Он вернулся в Дом Нан, когда в высоком северном небе замерцали звезды. На столе стояли свежий хлеб и запеченный с перцем ягненок, перегнанное рисовое вино и холодная вода. Его соседи по комнате присоединились к трапезе. Они смеялись и шутили, обменивались новостями и сплетнями со всего мира. Ота вошел в привычную роль Итани Нойгу и постепенно начал легче улыбаться, хотя в груди ныло от холода. Перед тем, как лечь спать, он нашел распорядителя и забрал свои письма.
Конечно, все послания были по-прежнему зашиты, однако Ота на всякий случай проверил узлы. Вроде бы целы. Вскрывать письма, доверенные на хранение, недостойно «благородного ремесла», но полагаться на чужую честь глупо. К тому же, если Дом Нан пошел на подрыв доверия, это бы тоже не мешало знать. Ота разложил письма на кровати и задумался.
Чаще всего он носил письма в торговые дома и наименее знатные семьи утхайема. Хотя для хая письма не было, — да Ота и сам бы отказался от такого риска, — ему все равно придется зайти во дворцы. Конечно, приглашение на аудиенцию можно раздобыть. Например, обратиться к Господину вестей и заявить, что у него дело при дворе, почти не погрешив против истины.

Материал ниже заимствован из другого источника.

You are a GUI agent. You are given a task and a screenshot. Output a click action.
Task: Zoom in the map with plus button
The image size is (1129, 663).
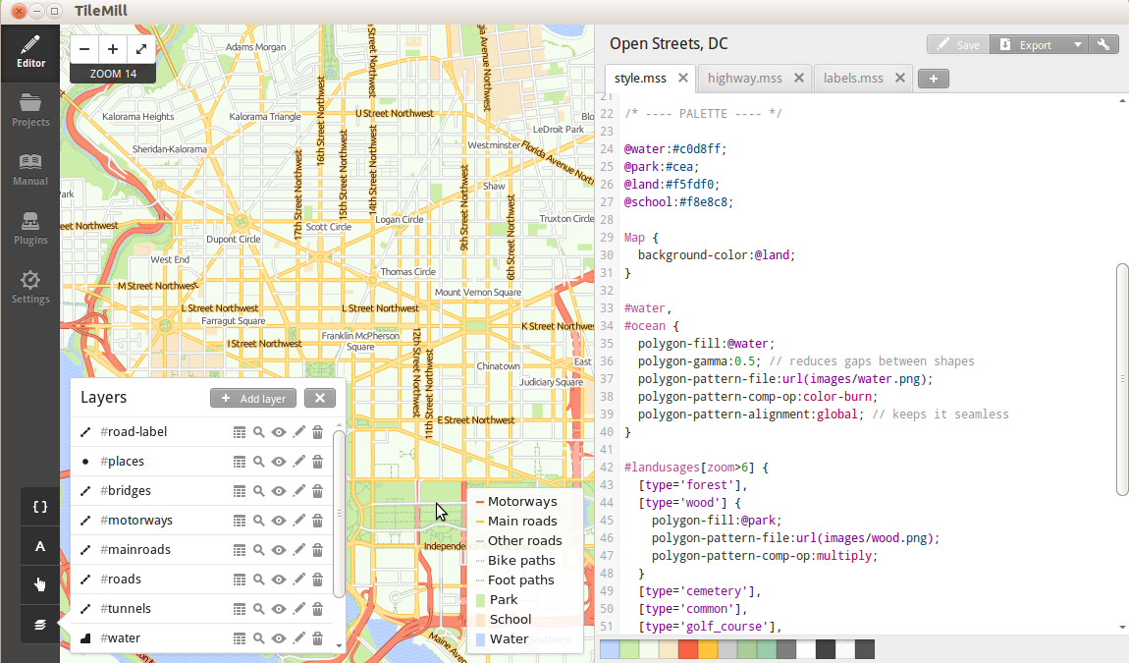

Ота столько размышлял, что будто разделился на двух человек.
Один был готов поддаться страху, сбежать на какой-нибудь далекий остров и жить в постоянном сомнении, не ищут ли его братья. Второго снедал гнев и гнал вперед, в глубь родного города, к семье, которая сперва от него отказалась, а потом из воспоминаний о нем сотворила убийцу.